Le public munichois a eu l’ occasion d’ assister hier soir à la résurrection musicale de l’ opéra Proserpine de Camille  Saint-Saëns, un concert dû à l´étroite collaboration entre le Palazzetto Bru Zane, Ulf Schirmer et le Münchner Rundfunk Orchester. LePalazzetto Bru Zane – Centre de musique romantique française a pour vocation de favoriser la redécouverte du patrimoine musical français du grand XIXe siècle (1780-1920), en lui assurant le rayonnement qu’il mérite et qui lui fait encore défaut. Il consacre actuellement  un cycle à  Saint-Saëns, «artiste éclectique et imprévisible», avec, notamment, la résurrection de nombreuses pages lyriques (mélodies avec piano ou orchestre, Proserpine, Le Timbre d’argent).
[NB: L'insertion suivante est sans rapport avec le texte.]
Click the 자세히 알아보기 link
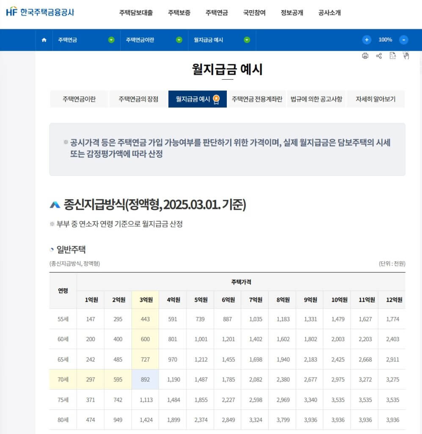 [x=375, y=99]
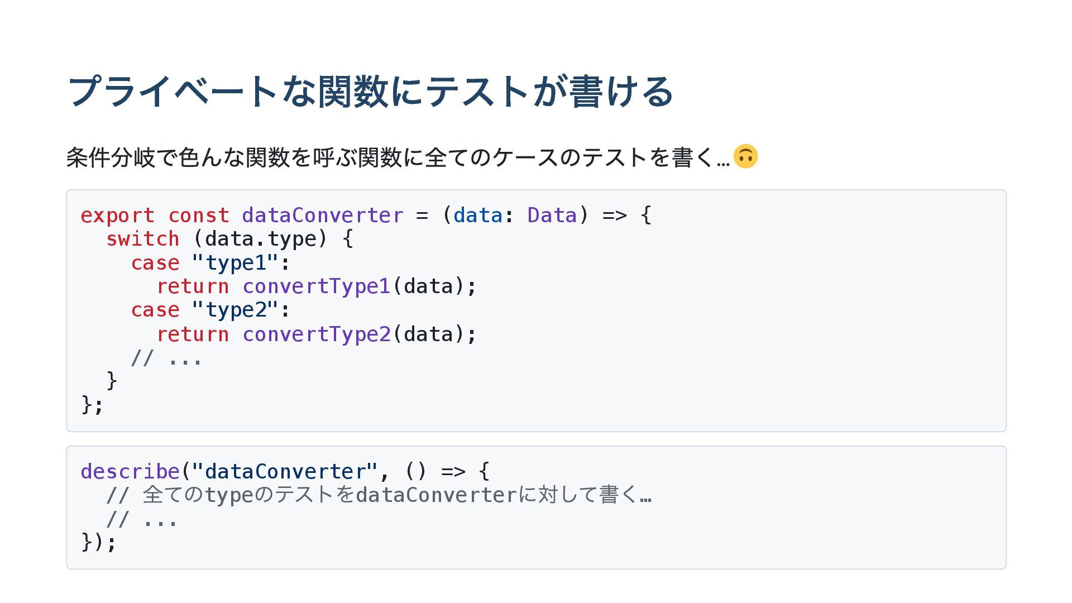
Task: Click the 'dataConverter' function name in first block
Action: click(322, 216)
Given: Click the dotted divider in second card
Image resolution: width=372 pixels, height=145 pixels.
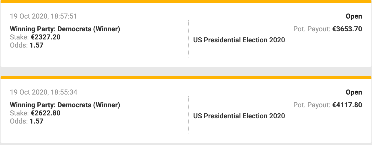Looking at the screenshot, I should [189, 115].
Pour sa part, Ulf Schirmer, le directeur artistique du Münchner Rundfunk Orchester, nous a ces dernières années fait découvrir un répertoire d´opéras peu ou pas connus du grand public, comme, en début d’année 2016, le Dante de Benjamin Godard, lui aussi redécouvert par les spécialistes du Palazzetto Bru Zane, ou en 2015, fuit d’une même collaboration,  le Cinq-Mars deGounod. Hier au Prinzregententheater, demain à l’Opéra royal de Versailles, puis en podcast sur BR Klassik et bientôt en CD, on a pu ou on pourra entendre la deuxième version de Proserpine, celle de 1891, une version édulcorée par rapport à la première quant au livret, et où Saint-Saens a notamment ajouté un morceau de bravoure au troisième acte pour la soliste qui chante Proserprine. 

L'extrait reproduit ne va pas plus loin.